Au Moyen-age Saint Michel est celui qui conduit les morts et pèse les âmes au jour du jugement dernier. Largement répandu en Orient dès le IVe siècle, le culte de saint Michel n'est apparu en Occident qu'à la fin du Ve siècle avec l'élévation d'un premier sanctuaire au Mont-Gargan (Italie) en 492.
Vers l'an 1000, églises et chapelles dédiées à Saint-Michel se sont multipliées partout en Europe, souvent en haut de promontoires. Après la guerre de Cent Ans, la dévotion à Saint Michel prit une dimension particulière du fait de la résistance du Mont aux Anglais.
Enfin, ce culte connut un nouvel essor avec la Contre-Réforme : seul l'ange militaire pouvait, aux yeux de l'Eglise, assurer la lutte contre l'hérésie protestante.
Dans l'iconographie chrétienne, saint Michel est souvent représenté avec une épée et une balance.
Les traditions et cultes populaires ont fait de saint Michel le patron des chevaliers et de tous les corps de métiers liés aux armes et aux balances.

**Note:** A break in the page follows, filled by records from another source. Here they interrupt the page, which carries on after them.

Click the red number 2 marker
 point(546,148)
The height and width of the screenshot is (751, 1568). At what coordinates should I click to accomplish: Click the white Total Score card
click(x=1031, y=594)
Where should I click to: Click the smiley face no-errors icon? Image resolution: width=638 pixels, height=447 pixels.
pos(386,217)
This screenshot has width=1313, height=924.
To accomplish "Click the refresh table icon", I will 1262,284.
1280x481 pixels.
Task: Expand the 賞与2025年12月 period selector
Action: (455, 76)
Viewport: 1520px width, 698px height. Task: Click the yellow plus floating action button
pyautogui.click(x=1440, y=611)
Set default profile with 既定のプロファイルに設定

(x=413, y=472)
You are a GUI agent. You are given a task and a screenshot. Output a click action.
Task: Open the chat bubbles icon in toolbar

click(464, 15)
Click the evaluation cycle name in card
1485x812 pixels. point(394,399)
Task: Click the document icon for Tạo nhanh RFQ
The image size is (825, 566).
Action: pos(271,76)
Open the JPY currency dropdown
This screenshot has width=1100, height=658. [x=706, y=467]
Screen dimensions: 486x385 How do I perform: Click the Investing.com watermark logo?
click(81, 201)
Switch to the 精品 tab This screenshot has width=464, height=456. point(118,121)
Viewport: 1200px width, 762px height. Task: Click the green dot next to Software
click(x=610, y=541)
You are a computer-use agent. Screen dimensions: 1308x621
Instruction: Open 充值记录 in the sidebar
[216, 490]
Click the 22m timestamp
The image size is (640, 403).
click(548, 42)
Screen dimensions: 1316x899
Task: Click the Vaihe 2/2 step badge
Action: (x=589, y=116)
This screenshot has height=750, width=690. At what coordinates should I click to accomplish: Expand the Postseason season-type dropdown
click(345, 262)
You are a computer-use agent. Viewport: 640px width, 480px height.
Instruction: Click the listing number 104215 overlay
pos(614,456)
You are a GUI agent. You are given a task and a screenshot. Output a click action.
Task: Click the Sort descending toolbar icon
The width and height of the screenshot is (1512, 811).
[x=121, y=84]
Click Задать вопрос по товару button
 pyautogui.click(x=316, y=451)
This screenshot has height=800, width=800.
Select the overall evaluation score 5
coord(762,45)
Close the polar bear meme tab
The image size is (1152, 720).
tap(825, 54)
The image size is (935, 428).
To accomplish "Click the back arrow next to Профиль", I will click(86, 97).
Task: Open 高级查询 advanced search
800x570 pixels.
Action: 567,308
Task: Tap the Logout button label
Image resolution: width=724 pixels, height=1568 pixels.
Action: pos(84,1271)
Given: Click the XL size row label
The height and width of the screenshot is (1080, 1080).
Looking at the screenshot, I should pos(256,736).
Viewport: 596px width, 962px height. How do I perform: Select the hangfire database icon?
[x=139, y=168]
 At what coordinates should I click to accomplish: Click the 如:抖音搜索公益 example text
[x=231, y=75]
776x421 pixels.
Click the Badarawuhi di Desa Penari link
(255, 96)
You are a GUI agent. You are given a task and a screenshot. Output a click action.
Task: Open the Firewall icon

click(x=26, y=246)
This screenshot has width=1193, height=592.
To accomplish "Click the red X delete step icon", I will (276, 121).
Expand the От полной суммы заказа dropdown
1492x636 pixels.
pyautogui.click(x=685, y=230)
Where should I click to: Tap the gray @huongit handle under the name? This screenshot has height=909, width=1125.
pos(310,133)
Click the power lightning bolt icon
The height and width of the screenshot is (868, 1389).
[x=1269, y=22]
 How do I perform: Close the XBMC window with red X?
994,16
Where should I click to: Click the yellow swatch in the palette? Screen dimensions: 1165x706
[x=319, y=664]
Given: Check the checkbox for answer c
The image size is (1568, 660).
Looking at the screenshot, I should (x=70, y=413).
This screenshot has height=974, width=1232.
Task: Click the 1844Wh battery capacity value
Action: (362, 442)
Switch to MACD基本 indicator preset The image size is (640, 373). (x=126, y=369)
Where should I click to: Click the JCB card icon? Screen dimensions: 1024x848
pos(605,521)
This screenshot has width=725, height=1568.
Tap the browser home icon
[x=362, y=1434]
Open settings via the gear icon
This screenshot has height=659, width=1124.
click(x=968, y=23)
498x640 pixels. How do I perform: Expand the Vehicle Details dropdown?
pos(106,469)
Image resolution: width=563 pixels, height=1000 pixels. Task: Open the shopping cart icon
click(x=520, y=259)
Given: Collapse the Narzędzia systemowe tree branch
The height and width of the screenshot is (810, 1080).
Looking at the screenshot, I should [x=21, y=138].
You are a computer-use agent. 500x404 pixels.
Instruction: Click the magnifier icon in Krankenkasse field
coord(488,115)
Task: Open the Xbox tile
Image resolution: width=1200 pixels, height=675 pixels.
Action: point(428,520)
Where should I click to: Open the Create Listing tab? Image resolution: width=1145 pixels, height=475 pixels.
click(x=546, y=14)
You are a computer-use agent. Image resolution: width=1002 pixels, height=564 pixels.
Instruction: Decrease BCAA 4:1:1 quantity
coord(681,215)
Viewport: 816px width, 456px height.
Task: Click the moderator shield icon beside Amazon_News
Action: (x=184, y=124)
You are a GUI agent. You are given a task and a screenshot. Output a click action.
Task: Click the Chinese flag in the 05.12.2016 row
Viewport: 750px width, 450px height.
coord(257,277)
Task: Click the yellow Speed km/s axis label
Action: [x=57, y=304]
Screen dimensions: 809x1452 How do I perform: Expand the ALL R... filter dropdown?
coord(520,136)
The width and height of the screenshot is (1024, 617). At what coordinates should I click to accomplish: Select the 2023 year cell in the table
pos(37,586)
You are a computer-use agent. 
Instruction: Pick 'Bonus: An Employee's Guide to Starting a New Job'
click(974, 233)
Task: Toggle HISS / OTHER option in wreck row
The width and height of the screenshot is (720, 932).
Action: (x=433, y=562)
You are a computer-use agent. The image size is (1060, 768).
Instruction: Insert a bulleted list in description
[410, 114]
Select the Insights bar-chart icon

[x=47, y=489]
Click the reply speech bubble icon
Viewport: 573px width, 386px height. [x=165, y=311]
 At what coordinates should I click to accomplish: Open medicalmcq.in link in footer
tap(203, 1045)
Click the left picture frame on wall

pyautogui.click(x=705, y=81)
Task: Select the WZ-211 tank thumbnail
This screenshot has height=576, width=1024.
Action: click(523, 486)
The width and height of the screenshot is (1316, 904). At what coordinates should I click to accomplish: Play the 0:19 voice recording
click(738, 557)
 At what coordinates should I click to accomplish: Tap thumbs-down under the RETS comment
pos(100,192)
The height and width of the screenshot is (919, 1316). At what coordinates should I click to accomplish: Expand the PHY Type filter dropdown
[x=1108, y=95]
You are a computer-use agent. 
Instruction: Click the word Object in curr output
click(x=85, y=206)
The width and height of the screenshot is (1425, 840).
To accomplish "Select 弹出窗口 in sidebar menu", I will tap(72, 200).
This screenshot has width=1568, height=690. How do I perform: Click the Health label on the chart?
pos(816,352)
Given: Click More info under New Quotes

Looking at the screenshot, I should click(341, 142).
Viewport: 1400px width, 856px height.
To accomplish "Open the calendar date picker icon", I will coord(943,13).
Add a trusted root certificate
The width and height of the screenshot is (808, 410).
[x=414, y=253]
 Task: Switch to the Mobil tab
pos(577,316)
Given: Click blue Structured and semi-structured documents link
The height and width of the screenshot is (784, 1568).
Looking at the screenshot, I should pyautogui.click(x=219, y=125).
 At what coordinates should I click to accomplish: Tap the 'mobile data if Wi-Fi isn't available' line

La statue qui surplombe le clocher du Mont-Saint-Michel reprend les attributs traditionnels de l'archange. Elle a été réalisée en 1897 par le sculpteur Emmanuel Frémiet à la demande de l'architecte Victor Petitgrand qui voulait couronner la nouvelle flèche de 32 mètres. Cette statue a été restaurée en 1987.